For vision-threatening retinitis pigmentosa and dry age-related macular degeneration, there are no United States Food and Drug Administration (FDA)-approved treatments. We identified, biosynthesized, purified, and characterized lens epithelium-derived growth factor fragment (LEDGF(1-326)) as a novel protein therapeutic. LEDGF(1-326) was produced at about 20 mg/liter of culture when expressed in the Escherichia coli system, with about 95% purity and aggregate-free homogeneous population with a mean hydrodynamic diameter of 9 +/- 1 nm.
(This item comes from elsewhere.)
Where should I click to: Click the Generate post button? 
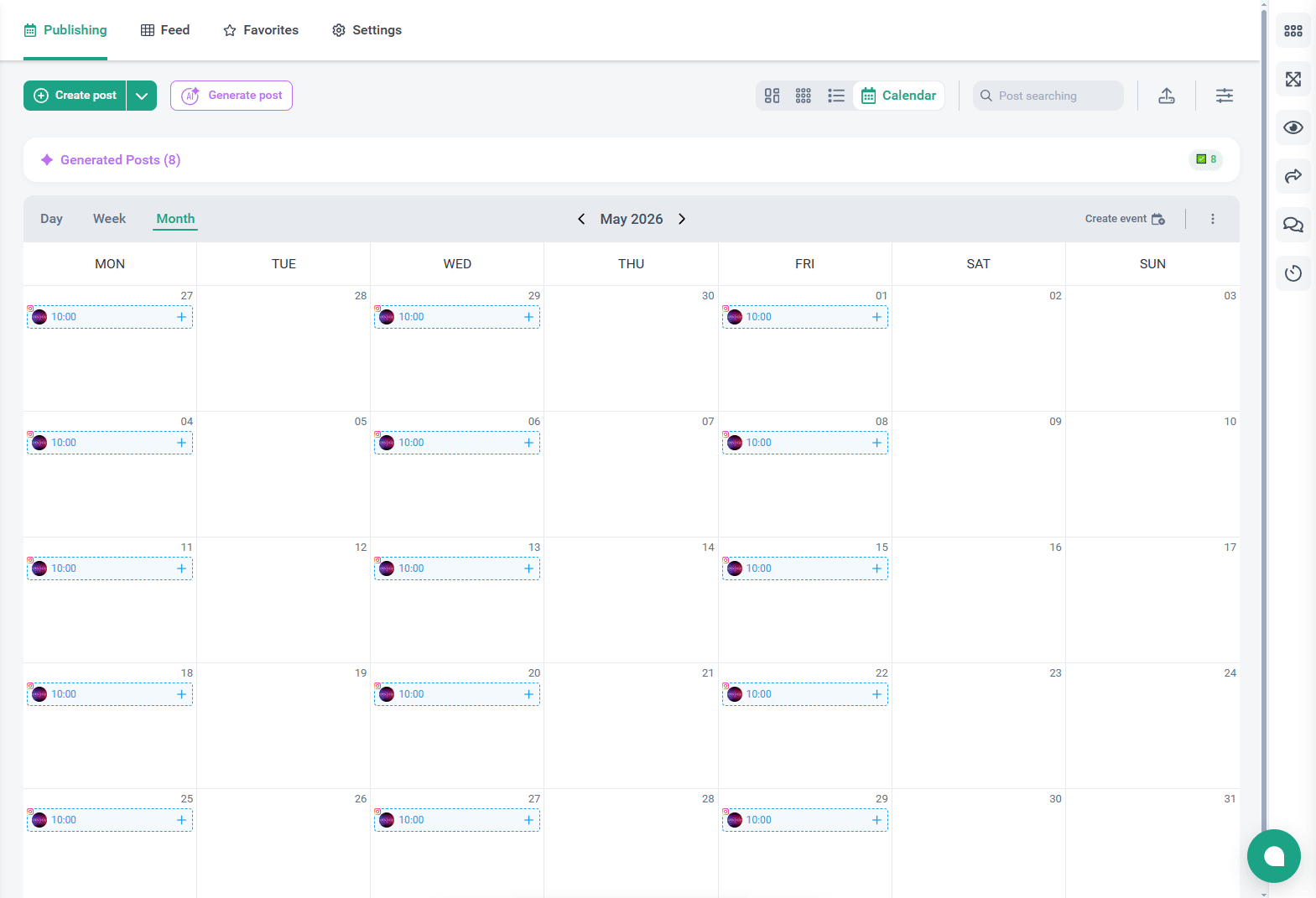[x=231, y=96]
The free energy of unfolding of LEDGF(1-326) was 3.3 +/- 0.5 kcal mol(-1), and melting temperature was 44.8 +/- 0.2 degrees C. LEDGF(1-326) increased human retinal pigment epithelial cell viability from 48.3 +/- 5.6 to 119.3 +/- 21.1% in the presence of P23H mutant rhodopsin-mediated aggregation stress. LEDGF(1-326) also increased retinal pigment epithelial cell FluoSphere uptake to 140 +/- 10%. Eight weeks after single intravitreal injection in Royal College of Surgeons (RCS) rats, LEDGF(1-326) increased the b-wave amplitude significantly from 9.4 +/- 4.6 to 57.6 +/- 8.8 mu V for scotopic electroretinogram and from 10.9 +/- 5.6 to 45.8 +/- 15.2 mu V for photopic electroretinogram. LEDGF(1-326) significantly increased the retinal outer nuclear layer thickness from 6.34 +/- 1.6 to 11.7 +/- 0.7 mu m. LEDGF(1-326) is a potential new therapeutic agent for treating retinal degenerative diseases.